EXCERPTED TEXT:

========

August 10, 2007
Social Networking and Social Marketing

As many of you know, we have been doing a significant amount of research here at the consortium recently in regard to social networking. While some of this has ben for a white paper shared internally in the consortium, our musing on social networks has appeared multiple times here on the blog in the past several months (see here, for instance).

Tied into those comments on social networking, though, are questions regarding social marketing, especially as we think about how brands co-exist in these online spaces. There are always a variety of opinions on what this means for users, what the correct balance between marketing and a lack of commercialism is, and...on the business side...what constitutes a worthwhile investment and what does not.

We've seen these issues crop up in relation to Second Life, as we've written about a few times as of late (see this post, for instance). In relation to that, our partners over at GSD&M's Idea City have written some commandments for social marketing that are worth glancing through.

The key here, and in a lot of our recent work, is that it is vital to understand the nature of online social networks, both through explicit social networking sites and fan/affinity/common interest communities. Further, the degree to which we value experimentation in these spaces should be reconceptualized, especially when we think about playing with these technologies as building toward the future but not as the replacement for current marketing, either.

The problem here are two camps of extremes, one of which dismisses these technologies altogether and the other which promotes it to the point that the overhype damages the value.

The social marketing commandments, building on the idea of the importance of transparency, suggesting for brand managers, advertisers, and the like to expect surprises, spend time with and understand the community one is marketing to, and make it the priority of a committed expert on staff rather than as another duty piled on someone looking in many directions at once.

I thought it was nice to see what someone on the advertising side considers the primary underlying principles behind these issues. I agree that social marketing can't just be considered a good idea to do without putting any consideration into it, but it's not very helpful to think it isn't a viable form of marketing because we haven't developed a generalized metric to measure its success across the board.

But, through all of this, I'm reminded of one thing: there's really very little that's new, and it is increasingly ironic that some people dismiss the idea of social and viral marketing altogether when word-of-mouth is one of the oldest types of marketing out there, just as its ironic that people consider product placement something new...

========

Items listed in a dataset:

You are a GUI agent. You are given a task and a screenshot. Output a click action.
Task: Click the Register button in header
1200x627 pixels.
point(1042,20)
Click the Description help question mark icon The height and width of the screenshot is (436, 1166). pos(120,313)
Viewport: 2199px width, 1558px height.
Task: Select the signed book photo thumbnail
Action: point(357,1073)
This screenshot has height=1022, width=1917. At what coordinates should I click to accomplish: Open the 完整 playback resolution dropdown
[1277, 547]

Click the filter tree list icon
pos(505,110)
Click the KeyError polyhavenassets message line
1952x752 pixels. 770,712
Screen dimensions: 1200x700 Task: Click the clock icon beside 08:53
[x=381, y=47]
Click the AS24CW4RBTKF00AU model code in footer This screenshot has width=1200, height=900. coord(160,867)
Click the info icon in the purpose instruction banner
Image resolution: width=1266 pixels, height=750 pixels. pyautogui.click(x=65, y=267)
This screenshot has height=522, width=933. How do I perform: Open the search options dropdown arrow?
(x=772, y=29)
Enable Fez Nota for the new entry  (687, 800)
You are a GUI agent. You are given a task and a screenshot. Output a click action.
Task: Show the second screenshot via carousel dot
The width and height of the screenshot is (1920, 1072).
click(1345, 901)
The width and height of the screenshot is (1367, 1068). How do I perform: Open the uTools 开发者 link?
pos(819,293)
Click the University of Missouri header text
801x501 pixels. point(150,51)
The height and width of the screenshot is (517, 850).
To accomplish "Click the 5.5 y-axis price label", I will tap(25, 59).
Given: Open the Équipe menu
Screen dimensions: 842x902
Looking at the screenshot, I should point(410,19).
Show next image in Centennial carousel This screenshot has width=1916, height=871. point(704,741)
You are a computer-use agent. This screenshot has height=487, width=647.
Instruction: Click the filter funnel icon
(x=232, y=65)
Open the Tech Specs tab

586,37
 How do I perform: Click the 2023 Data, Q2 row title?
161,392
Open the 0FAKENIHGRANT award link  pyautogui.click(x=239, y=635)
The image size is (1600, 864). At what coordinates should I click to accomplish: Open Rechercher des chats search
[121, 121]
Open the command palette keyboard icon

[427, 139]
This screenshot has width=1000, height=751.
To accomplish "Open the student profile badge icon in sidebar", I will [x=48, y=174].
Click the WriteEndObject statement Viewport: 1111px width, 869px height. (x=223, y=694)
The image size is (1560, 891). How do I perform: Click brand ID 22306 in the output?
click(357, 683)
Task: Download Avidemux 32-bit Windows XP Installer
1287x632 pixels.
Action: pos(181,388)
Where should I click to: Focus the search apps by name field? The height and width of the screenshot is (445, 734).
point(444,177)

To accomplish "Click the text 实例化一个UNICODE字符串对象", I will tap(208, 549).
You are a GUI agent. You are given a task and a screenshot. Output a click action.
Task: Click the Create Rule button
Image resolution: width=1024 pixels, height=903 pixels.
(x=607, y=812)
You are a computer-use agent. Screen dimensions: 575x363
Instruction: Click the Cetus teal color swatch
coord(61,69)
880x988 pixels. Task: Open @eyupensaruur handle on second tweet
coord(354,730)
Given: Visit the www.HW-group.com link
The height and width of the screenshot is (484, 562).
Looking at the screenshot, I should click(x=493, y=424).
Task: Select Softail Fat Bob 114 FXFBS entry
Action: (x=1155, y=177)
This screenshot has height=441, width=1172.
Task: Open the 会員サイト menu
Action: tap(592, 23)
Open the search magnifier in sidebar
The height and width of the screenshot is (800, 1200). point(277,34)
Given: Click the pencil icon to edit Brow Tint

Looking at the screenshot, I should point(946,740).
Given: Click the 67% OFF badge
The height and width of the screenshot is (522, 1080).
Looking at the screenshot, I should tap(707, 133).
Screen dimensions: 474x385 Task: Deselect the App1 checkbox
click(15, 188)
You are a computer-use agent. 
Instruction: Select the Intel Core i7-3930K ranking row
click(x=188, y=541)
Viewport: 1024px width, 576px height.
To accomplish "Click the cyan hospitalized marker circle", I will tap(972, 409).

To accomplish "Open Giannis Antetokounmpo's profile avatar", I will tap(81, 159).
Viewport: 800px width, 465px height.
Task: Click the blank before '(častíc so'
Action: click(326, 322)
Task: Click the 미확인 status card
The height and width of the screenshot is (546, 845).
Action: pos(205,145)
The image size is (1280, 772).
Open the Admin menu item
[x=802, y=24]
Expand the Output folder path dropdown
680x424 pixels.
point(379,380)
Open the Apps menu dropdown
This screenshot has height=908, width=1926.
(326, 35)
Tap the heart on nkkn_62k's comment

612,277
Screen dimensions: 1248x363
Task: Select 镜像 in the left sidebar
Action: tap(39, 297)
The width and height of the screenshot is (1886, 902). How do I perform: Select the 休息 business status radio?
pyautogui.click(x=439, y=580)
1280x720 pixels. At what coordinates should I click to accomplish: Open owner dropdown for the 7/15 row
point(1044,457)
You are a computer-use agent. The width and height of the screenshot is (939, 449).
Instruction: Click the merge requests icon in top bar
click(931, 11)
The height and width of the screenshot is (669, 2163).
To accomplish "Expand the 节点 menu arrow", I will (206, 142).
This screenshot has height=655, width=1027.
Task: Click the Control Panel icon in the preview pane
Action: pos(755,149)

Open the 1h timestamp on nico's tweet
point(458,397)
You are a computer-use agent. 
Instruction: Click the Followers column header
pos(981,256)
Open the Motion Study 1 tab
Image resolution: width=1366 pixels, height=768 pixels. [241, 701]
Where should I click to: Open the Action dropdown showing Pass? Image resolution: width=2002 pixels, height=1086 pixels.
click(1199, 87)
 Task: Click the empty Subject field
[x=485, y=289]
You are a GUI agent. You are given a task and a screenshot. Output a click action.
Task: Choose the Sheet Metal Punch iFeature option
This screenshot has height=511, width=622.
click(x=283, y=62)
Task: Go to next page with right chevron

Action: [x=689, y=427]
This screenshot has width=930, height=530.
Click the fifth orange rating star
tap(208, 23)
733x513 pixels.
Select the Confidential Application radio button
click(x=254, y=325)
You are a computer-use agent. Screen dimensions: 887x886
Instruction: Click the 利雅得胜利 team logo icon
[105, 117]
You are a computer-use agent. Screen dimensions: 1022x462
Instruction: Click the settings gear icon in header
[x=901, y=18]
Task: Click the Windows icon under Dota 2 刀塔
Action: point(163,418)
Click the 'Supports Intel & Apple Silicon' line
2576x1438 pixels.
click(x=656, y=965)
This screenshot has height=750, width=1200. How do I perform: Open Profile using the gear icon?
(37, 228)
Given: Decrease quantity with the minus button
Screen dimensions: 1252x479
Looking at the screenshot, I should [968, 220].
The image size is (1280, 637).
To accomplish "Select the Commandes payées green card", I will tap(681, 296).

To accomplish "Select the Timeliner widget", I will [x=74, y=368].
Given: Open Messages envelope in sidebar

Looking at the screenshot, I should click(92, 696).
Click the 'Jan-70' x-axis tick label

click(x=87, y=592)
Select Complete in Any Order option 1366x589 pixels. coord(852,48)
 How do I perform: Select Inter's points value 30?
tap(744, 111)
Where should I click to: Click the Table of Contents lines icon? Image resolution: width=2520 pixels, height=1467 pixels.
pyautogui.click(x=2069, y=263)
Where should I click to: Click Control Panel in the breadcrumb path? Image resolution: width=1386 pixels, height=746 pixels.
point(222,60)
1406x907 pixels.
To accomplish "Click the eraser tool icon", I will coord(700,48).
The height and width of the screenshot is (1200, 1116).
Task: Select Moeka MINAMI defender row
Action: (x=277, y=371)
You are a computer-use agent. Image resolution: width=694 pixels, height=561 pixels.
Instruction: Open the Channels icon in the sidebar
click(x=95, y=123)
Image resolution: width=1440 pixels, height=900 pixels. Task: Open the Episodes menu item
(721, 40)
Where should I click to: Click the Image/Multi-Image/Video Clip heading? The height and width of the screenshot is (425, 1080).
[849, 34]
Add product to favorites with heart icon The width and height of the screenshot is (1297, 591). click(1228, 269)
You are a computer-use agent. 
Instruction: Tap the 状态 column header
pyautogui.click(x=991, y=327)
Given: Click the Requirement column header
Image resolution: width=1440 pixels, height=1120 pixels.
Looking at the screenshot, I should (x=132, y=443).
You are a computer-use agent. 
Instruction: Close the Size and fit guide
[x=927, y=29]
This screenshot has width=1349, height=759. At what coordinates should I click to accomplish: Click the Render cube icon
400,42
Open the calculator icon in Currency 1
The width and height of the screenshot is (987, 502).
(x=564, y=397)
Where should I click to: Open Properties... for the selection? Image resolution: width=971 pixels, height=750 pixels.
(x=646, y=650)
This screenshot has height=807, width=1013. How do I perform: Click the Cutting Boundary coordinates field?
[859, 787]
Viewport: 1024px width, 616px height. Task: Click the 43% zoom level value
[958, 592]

========

PROMPT A:
In the social marketing blog post, who wrote the commandments for social marketing?
PROMPT B:
Please set down the social marketing blog post from "I thought it" to "across the board.", word for word.
PROMPT C:
Carry the social marketing blog post forward, starting after its final sentence.

FINAL ANSWER A:
GSD&M's Idea City

FINAL ANSWER B:
I thought it was nice to see what someone on the advertising side considers the primary underlying principles behind these issues. I agree that social marketing can't just be considered a good idea to do without putting any consideration into it, but it's not very helpful to think it isn't a viable form of marketing because we haven't developed a generalized metric to measure its success across the board.

FINAL ANSWER C:
4 Comments

 

there's really very little that's new, and it is increasingly ironic that some people dismiss the idea of social and viral marketing altogether when word-of-mouth is one of the oldest types of marketing out there

Absolutely. If anything, Social Marketing is more like a concentrated form of traditional marketing; getting down to the most powerful essence that is one person making a personal recommendation to another.

And in order to really have success in a Social Networking environment, as you allude to, what's important is to understand on a deep level the nuances that distinguish the various communities within each platform.

 

Mike, appreciate your comments this morning. I agree that social marketing becomes the ultimate extension of the whole idea of target demographics, but the problem that it becomes less about impressions and easy quantification, which throws the whole system off. The problem with word-of-mouth is it puts people back into the equation as rounded and independent beings, rather than commodities or statistics.

In that case, the problem with creating metrics (which I am not opposed to at all; the idea of a complete lack of accountability cannot work at all) is that metrics stripped of those nuances miss the point, so there has to be more balance between generalizing a viable economic alternative without oversimplifying it.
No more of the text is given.